Line by line, the data below should be set down unchanged, with images excluded.

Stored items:
^^^^^^^^

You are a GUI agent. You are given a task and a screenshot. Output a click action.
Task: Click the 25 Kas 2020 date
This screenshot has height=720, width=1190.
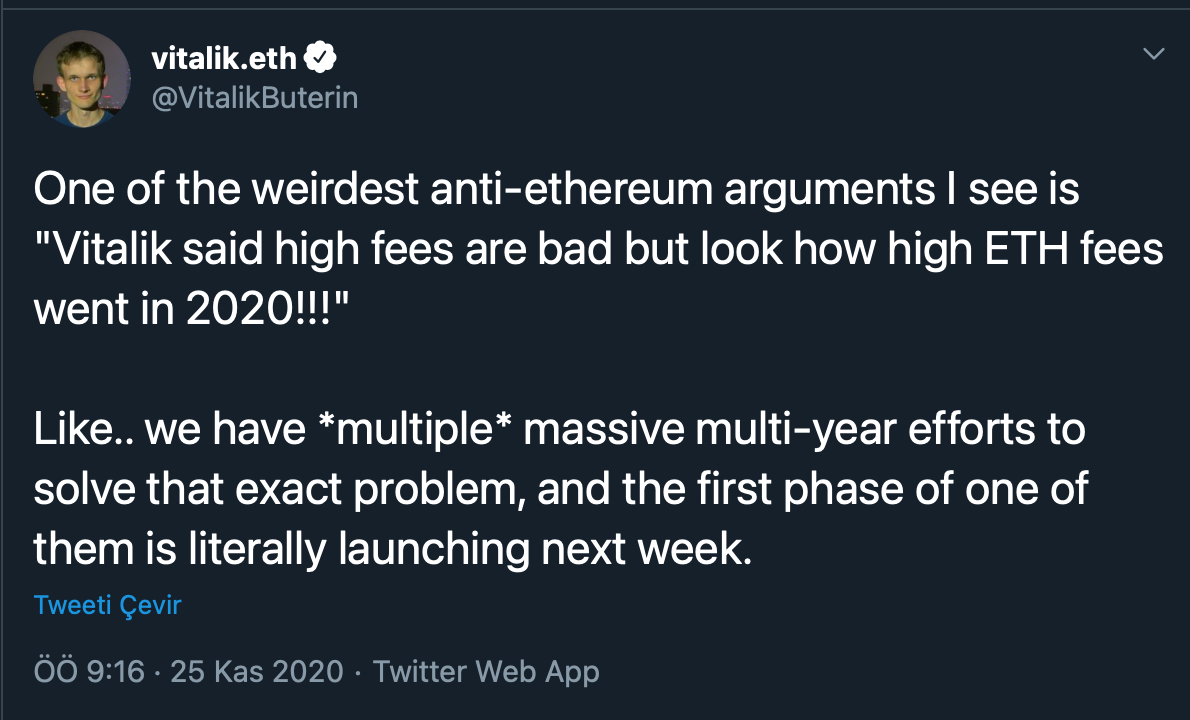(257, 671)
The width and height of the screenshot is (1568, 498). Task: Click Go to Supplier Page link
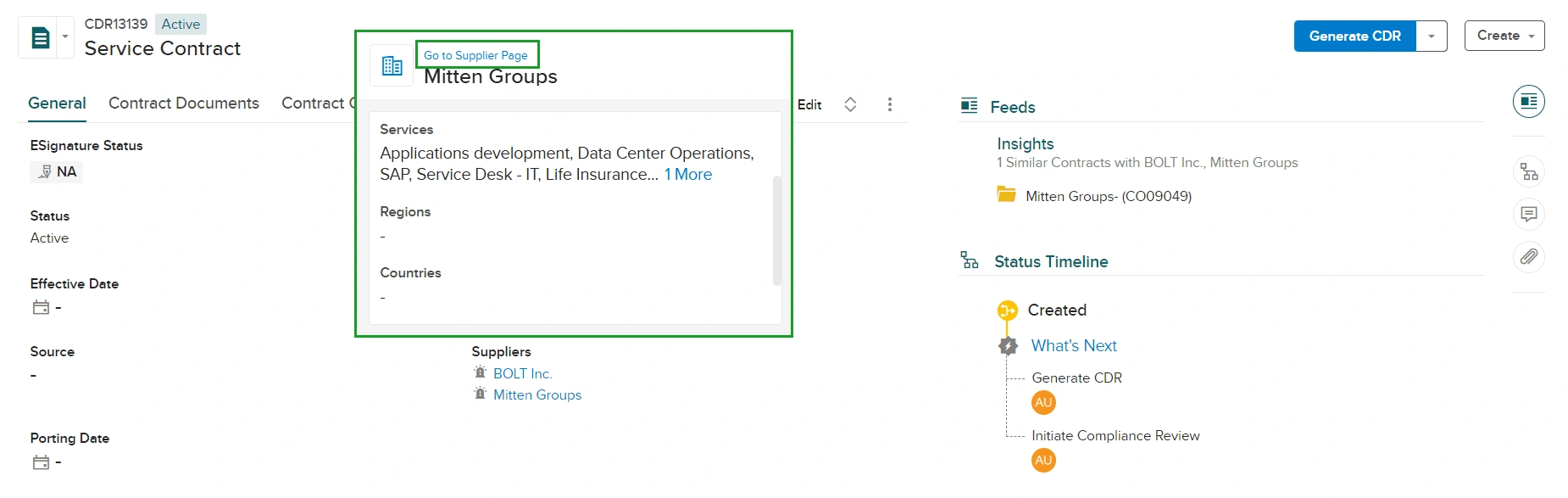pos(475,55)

^^^^^^^^

▶ [RESPONSE]
You are a GUI agent. You are given a task and a screenshot. Output a click action.
Task: Click the 25 Kas 2020 date
This screenshot has height=720, width=1190.
(257, 671)
The width and height of the screenshot is (1568, 498). Task: Click Go to Supplier Page link
pos(475,55)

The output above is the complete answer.